Masukkan kata pencarian minimal 3 karakter
Searching.. Please Wait
    Match Analysis

    Liga Champions: Atletico 0-0 Chelsea

    Mourinho Memaksa Atletico Lakukan Umpan Silang yang Sia-sia

    - detikSport
    Jean Catuffe/Getty Images Jean Catuffe/Getty Images
    Jakarta -

    Bagaimana jadinya jika dua tim yang identik dengan kekuatan pertahanan dipertemukan? Hasilnya adalah laga yang membosankan. Strategi menumpuk pemain yang diterapkan Chelsea membuat Atletico kebingungan. Bahkan, baru pertama kali di musim ini Atletico Madrid menguasai ball possesion sampai 69%.

    Pada sisi lain, Chelsea pun seolah hanya mengincar seri dan enggan mencetak gol. Bagaimana mungkin ingin membobol gawang, jika hanya menyerang pada 5 menit pertama dan 5 menit akhir saja. Itu pun dengan serangan yang hanya dilakukan oleh 3 orang pemain: William, Torres, dan Ramires.
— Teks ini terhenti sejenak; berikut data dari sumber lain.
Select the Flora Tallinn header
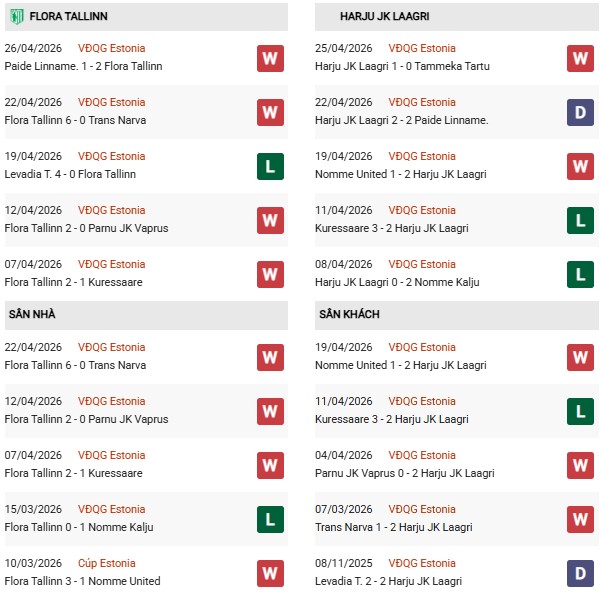 pos(69,17)
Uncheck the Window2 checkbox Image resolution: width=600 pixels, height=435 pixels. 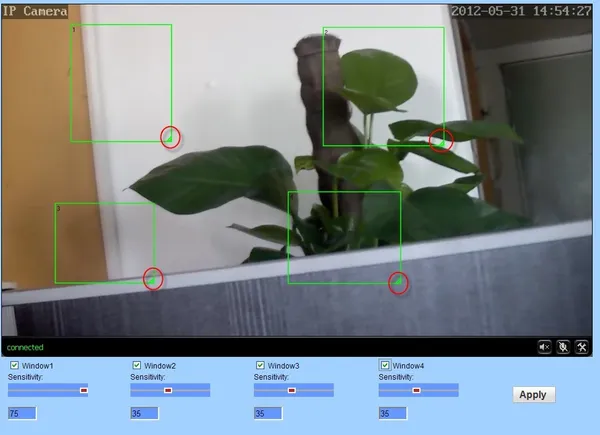137,366
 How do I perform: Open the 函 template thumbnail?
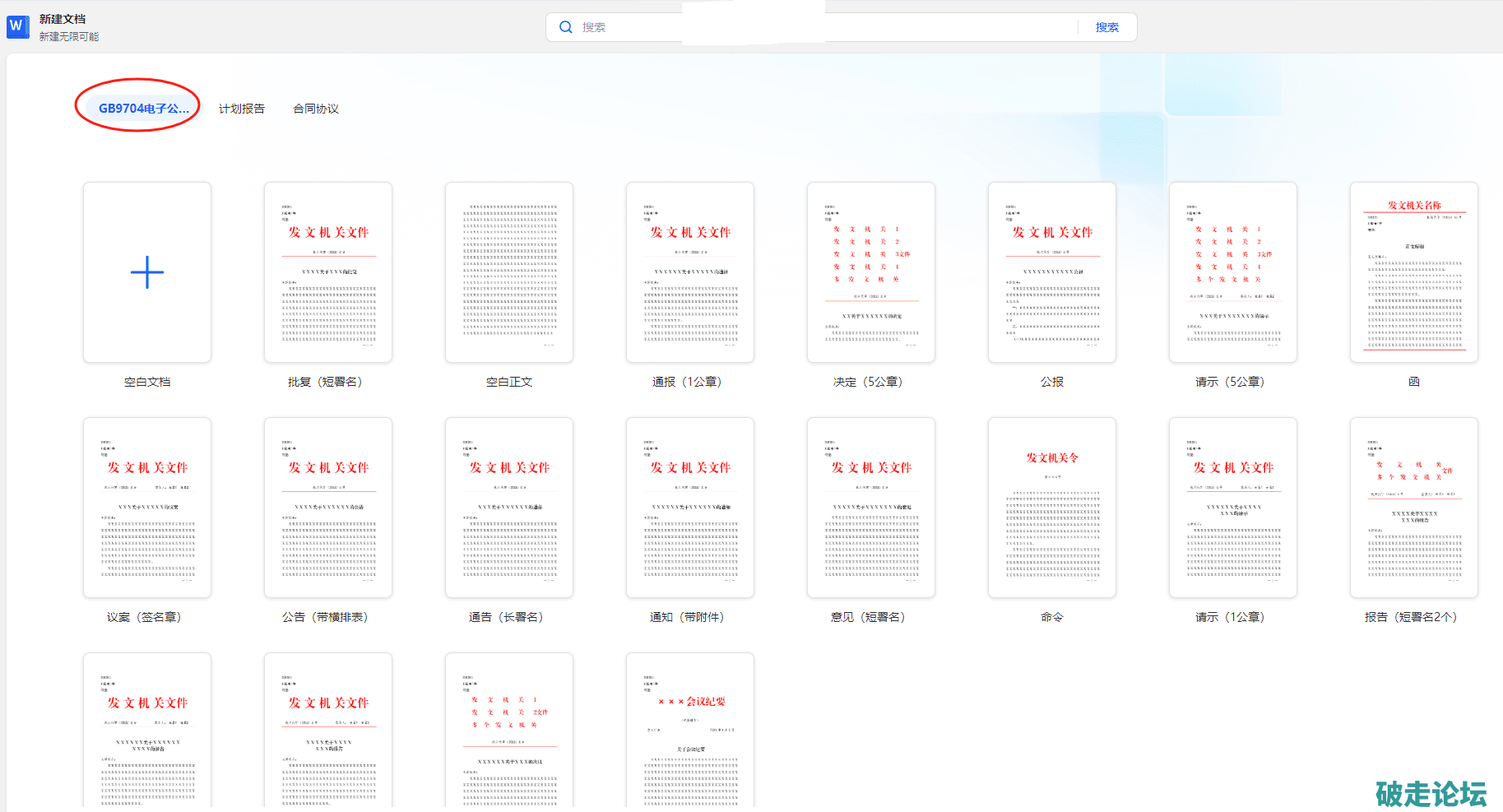click(x=1414, y=272)
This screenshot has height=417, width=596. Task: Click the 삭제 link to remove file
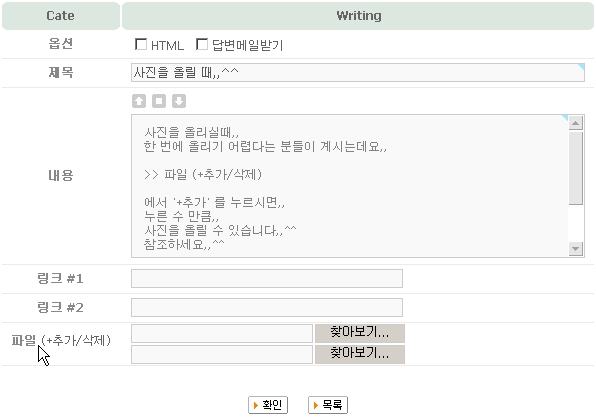pyautogui.click(x=93, y=340)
    Masalah muncul karena lawan yang mereka hadapi adalah Atletico, tim dengan pertahanan terkuat di Eropa. Upaya 10 menit itu tentu sia-sia.
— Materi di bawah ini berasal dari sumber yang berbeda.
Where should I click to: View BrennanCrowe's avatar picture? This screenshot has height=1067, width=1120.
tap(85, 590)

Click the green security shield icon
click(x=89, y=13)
    Pada laga ini Chelsea betul-betul memainkan sistem bertahan yang sulit ditembus oleh Atletico Madrid. Tak tanggung-tanggung, Mourinho sampai menumpuk 6 sampai 7 orang sekaligus di dalam kotak penalti.

    Saat bertahan, backfour Chelsea akan bermain merapat di dalam kotak penalti. Selain itu, Mou juga menginstruksikan kedua fullback, Ashley Cole dan Cesar Azpilicueta, untuk lebih sering bergeser ke tengah ketimbang naik untuk menyerang. Mou ingin meninggalkan kekosongan di area sayap Chelsea.

    Ya, Mou memang seolah membiarkan Atletico untuk menyerang lewat zona ini dan memancing dua fullback Atletico, Juanfran dan Felipe Luis, bermain setinggi mungkin.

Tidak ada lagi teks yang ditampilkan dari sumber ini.